● **DATA SUPPLIED**
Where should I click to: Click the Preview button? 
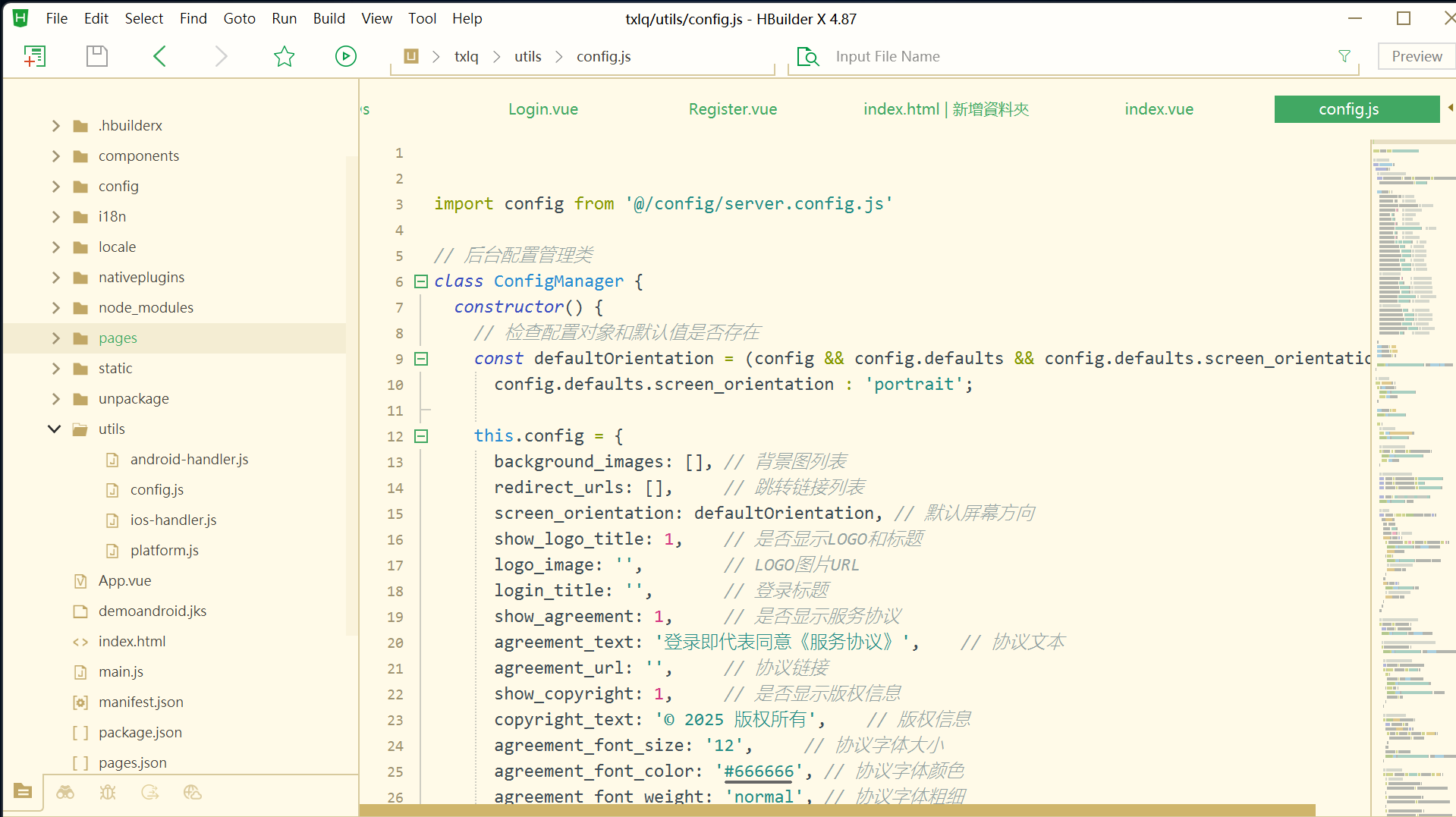tap(1416, 56)
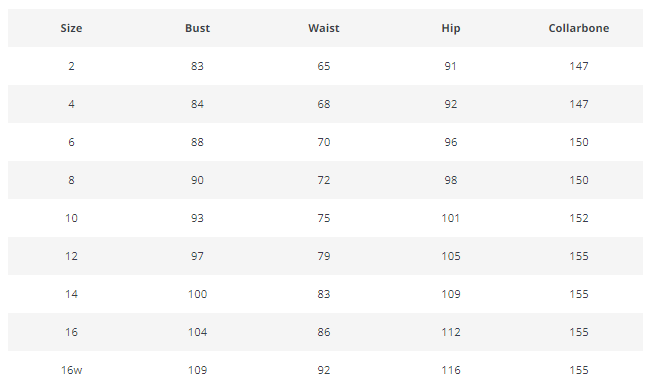The width and height of the screenshot is (649, 387).
Task: Click the Waist column header
Action: 324,28
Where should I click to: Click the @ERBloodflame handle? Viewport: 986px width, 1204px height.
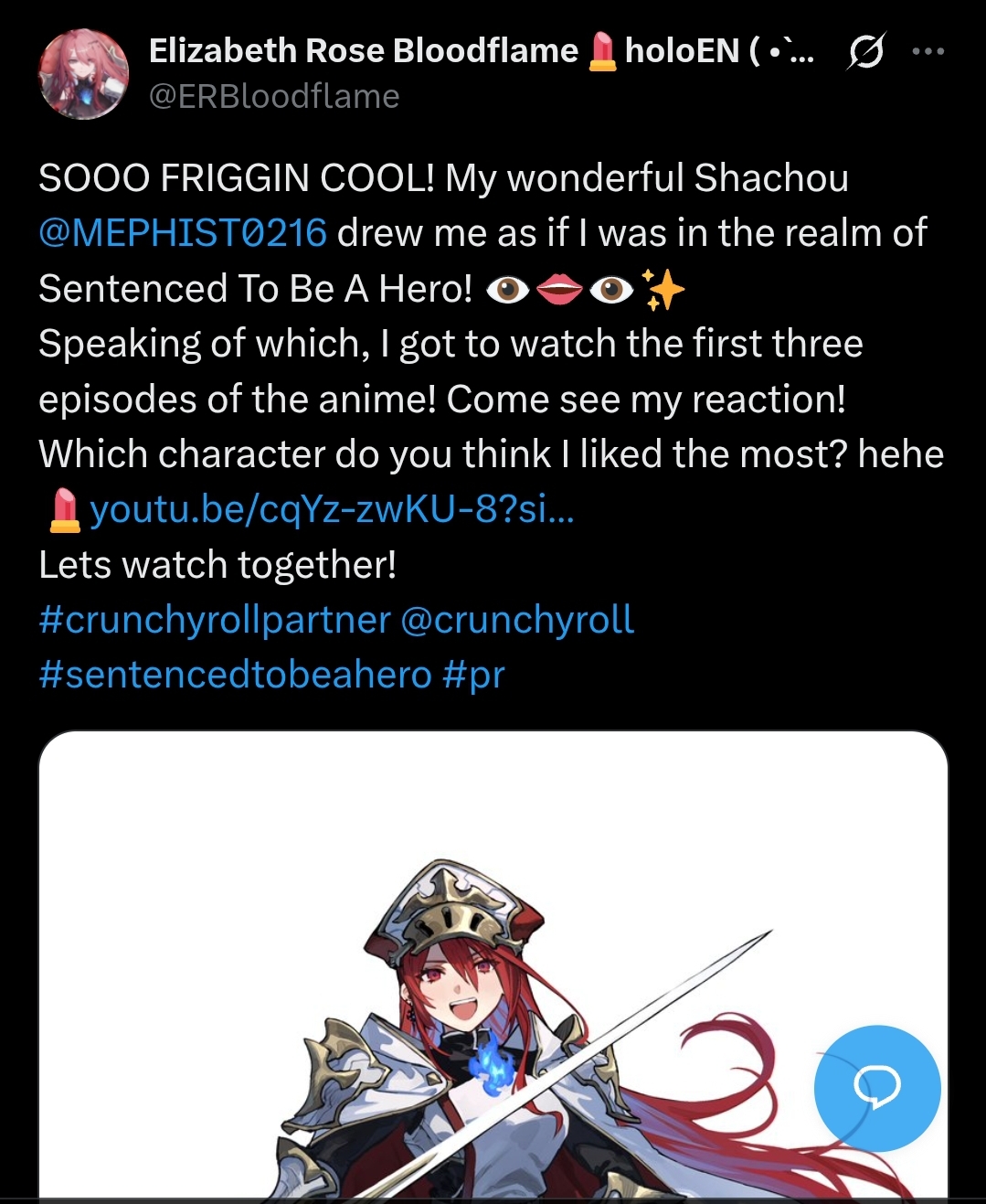click(x=274, y=96)
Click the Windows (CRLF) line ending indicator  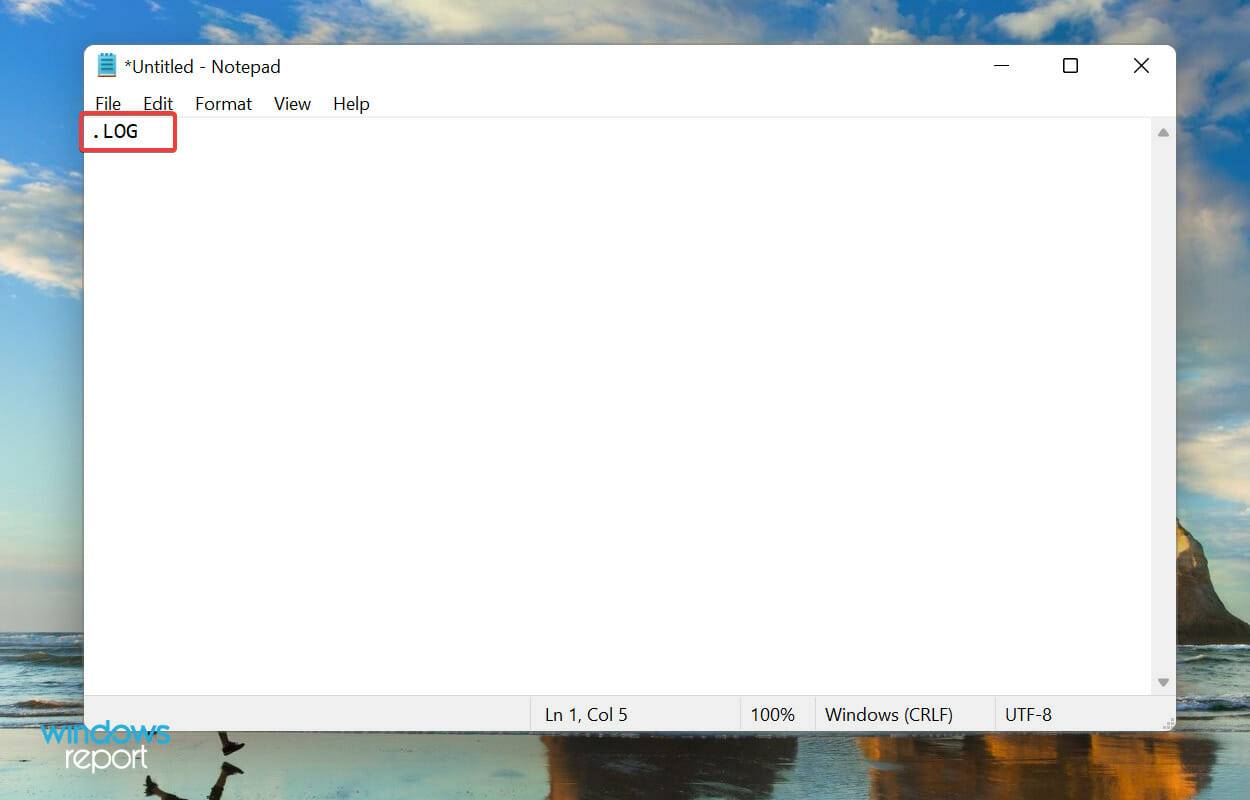890,714
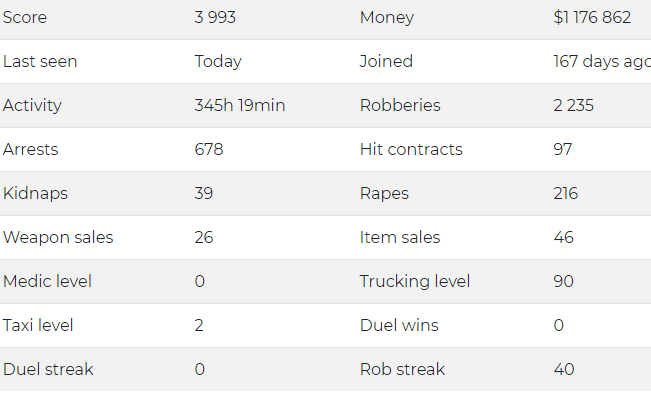
Task: Select the Weapon sales label
Action: (x=58, y=237)
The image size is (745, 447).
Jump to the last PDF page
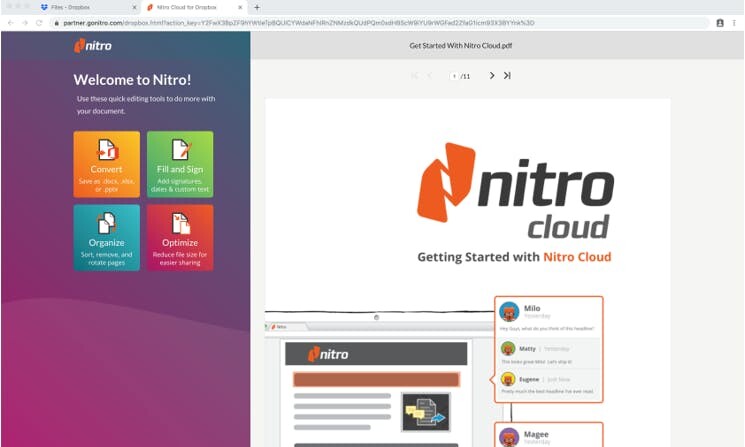pos(507,76)
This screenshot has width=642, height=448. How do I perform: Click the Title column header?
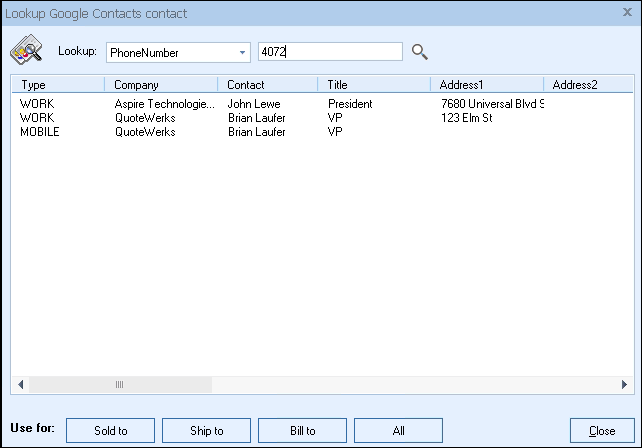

● **WRITTEN INSTRUCTION**
Lay out the data from the line containing "The image size is (745, 447)." through the end as a Markdown table with the columns Row and Line, one numbered row per line. Skip blank lines and leave out the pictures.

● **EXERCISE RESULT**
| Row | Line |
|---|---|
| 1 | The image size is (745, 447). |
| 2 | Jump to the last PDF page |
| 3 | pos(507,76) |
| 4 | This screenshot has width=642, height=448. How do I perform: Click the Title column header? |